Если способность верить, принимать без осмысления любую хренотень, лишь бы она исходила из авторитетного источника, эта способность осталась у нас от тех времен, когда наши лохматые предки слепо повиновались ещё более лохматым вожакам, то мыслить самостоятельно надо учиться, а для этого надо, чтоб кто-то учил. А кому это надо — учить? Кто, скажите на милость, будет кого-то учить самостоятельно думать, если каждый мнит себя будущим владыкой великого и суверенного??? Они ему нужны, эти самостоятельные? Нужны послушные, легковерные массы потребителей, с мозгами бесформенными, как биомасса из фантастических ужастиков.

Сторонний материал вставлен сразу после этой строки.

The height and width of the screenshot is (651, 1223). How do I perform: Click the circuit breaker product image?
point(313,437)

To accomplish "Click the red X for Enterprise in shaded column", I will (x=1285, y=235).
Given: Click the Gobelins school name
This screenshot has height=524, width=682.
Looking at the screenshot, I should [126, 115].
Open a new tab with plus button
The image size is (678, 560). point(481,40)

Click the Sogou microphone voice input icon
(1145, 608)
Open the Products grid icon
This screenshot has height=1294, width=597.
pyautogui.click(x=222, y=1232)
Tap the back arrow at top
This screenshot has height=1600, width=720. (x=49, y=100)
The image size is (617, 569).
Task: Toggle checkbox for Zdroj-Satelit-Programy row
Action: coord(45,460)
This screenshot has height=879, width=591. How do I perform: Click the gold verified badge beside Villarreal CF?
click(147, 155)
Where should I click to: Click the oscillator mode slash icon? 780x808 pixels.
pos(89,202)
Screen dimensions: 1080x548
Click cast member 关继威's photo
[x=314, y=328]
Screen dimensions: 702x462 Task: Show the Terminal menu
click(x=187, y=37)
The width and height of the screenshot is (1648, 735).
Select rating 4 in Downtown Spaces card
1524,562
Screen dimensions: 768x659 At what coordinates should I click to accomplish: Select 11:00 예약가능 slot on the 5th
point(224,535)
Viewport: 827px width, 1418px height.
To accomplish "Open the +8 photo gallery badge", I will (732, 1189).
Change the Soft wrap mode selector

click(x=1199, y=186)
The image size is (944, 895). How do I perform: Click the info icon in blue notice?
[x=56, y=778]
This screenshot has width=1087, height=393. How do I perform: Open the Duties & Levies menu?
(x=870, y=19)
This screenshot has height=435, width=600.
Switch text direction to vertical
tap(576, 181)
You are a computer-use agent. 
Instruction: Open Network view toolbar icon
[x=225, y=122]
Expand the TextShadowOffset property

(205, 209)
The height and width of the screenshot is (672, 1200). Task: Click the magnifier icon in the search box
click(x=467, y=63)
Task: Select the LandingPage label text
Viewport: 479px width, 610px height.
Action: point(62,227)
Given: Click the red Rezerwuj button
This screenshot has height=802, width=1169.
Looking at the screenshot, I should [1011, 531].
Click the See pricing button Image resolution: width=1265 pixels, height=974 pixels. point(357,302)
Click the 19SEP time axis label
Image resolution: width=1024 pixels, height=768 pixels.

Восхитительно легки манипуляции с толпой, с безликой и бездумной массой жадных потребителей, не отягощенных сколько-нибудь значимой моралью.
Чтобы потреблять, эти потребители должны также и производить. А производить им нужно «наукоемкую продукцию хайтека». (Вот идиотское словосочетание, но точное, однако.)
Примитивным производством не обойтись — людей очень много, и они привыкли к сытости и комфорту, к престижным хайтешным цацкам.
Так вот, дать каждому элементу народных масс видимость образования: наготовить очень хороших и очень узких специалистов, совершенно некомпетентных за пределами своей специальности.
А начать со школы: под видом вроде бы разностороннего образования давать информацию из самых разных областей, давать много, бессвязно, изобильно, не заботясь о том, чтобы к окончанию школы эти знания образовали в сознании человека единую картину мира. Вернее сказать, заботясь о том, чтобы в голове была яркая, изобильная, но рассыпанная мозаика.
Возникло противоречие: с одной стороны, в век высоких технологий необходимы грамотные специалисты с глубокими знаниями точных наук, способные создавать сверхсложную технику и управлять ею, с другой — чем меньше в обществе интеллектуалов, мыслителей, тем проще управление таким охлосом, «массой».
Разрешается это противоречие не так уж сложно. Если население будет состоять из образованных людей (с разносторонними знаниями, с навыками критического мышления, с четко сформированным мировоззрением), навязать такому обществу, состоящему из очень разных личностей, сиюминутно выгодные ценности или общественные нормы — будет практически невозможно.